There was her unmatched intellect – “No one lost more arguments in front of Judge Gee than me,” her husband joked.
Her natural grace and elegance, the kind of beauty that was effortless.
Her devilish wit and humor.
Her sense of justice and fairness and her wisdom.
But none of those was what made Gee most special, her husband said.
“Tanya was special, I believe, for a much more simple reason,” he said. “It’s love. Tanya had a bottomless well of love inside of her. ... She loved you. She saw light and goodness in you. She saw your potential.”
Gee’s was a love that drew hundreds to her memorial at Brookland Baptist Church, among them lawyers, judges, legislators and countless who knew her and cherished her personally and professionally.
Gee died one week ago, Sept. 28, at the age of 39 after a lengthy battle with cancer.
“Tanya had an iron will. I never knew anyone with such a clear sense of right and wrong,” Koon again. “She believed in accountability. She believed in consequence. And she could be tough. She could be very tough – just ask cancer.”

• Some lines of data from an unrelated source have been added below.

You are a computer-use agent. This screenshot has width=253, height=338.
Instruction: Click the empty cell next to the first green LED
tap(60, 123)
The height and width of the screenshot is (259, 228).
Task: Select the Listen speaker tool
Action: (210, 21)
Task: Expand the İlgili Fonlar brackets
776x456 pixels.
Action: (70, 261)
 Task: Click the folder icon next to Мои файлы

The woman who loved her family, the court and playing board games with her children, Will and Sabin, was remembered for the many ways she shared her love and encouraged others to do the same.

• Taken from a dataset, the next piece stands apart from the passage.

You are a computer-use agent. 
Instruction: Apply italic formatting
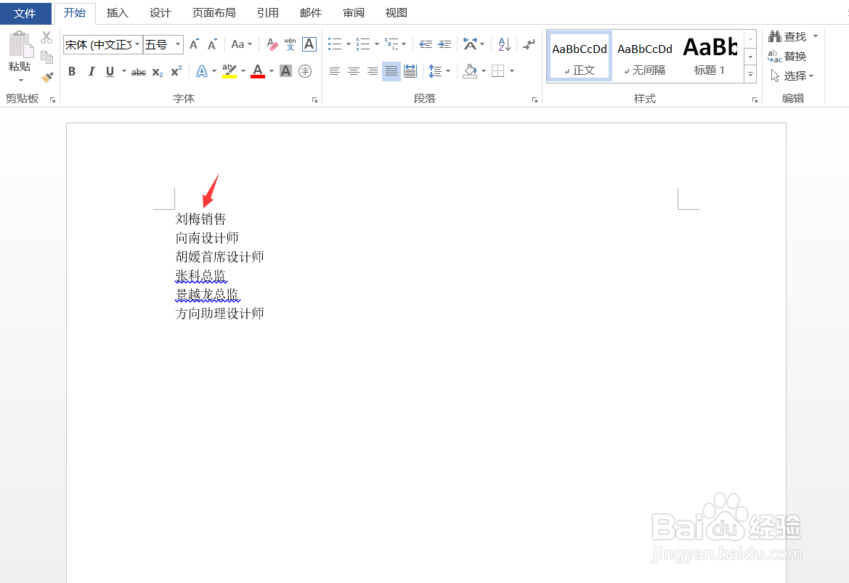point(90,71)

Eulogizing her dear friend and one-time “right hand,” S.C. Supreme Court Justice Kaye Hearn spoke of a note Gee kept on her desk written by a young girl. As a young lawyer in her 20s, Gee used to stop at an elementary school on her way to work to read with the girl, Hearn said.
The note she kept read, “Ms. Tanya, you is good to me.”
“She drew us into her world and made us all better,” Hearn said. “We were all smarter, wittier, happier and more committed to our goals when she was in our midst. She brought out the best in everyone who was lucky enough to be around her.”
Goodness radiated from Gee, who as a lawyer and judge fought for mothers, fathers and children, Hearn said. Gee’s recent appointment to the S.C. Court of Appeals – where she never sat before her death – was the realization of a long-held dream, and she had called her friend Hearn “busting at the seams” with happiness.
But while Gee was a “superstar” in the justice profession, she made time for the things more important than work.
Gee hoped her life would be judged by her friendship, Hearn said.
And as her hundreds of friends filed from the church, a song Gee loved by Danny Schmidt played over them:
“When I die, let them judge me by my company of friends.
Let them know me as the footprints that I left upon the sand.
Let them laugh for all the laughter.
Let them cry for laughter’s end.
But when I die, let them judge me by my company of friends.”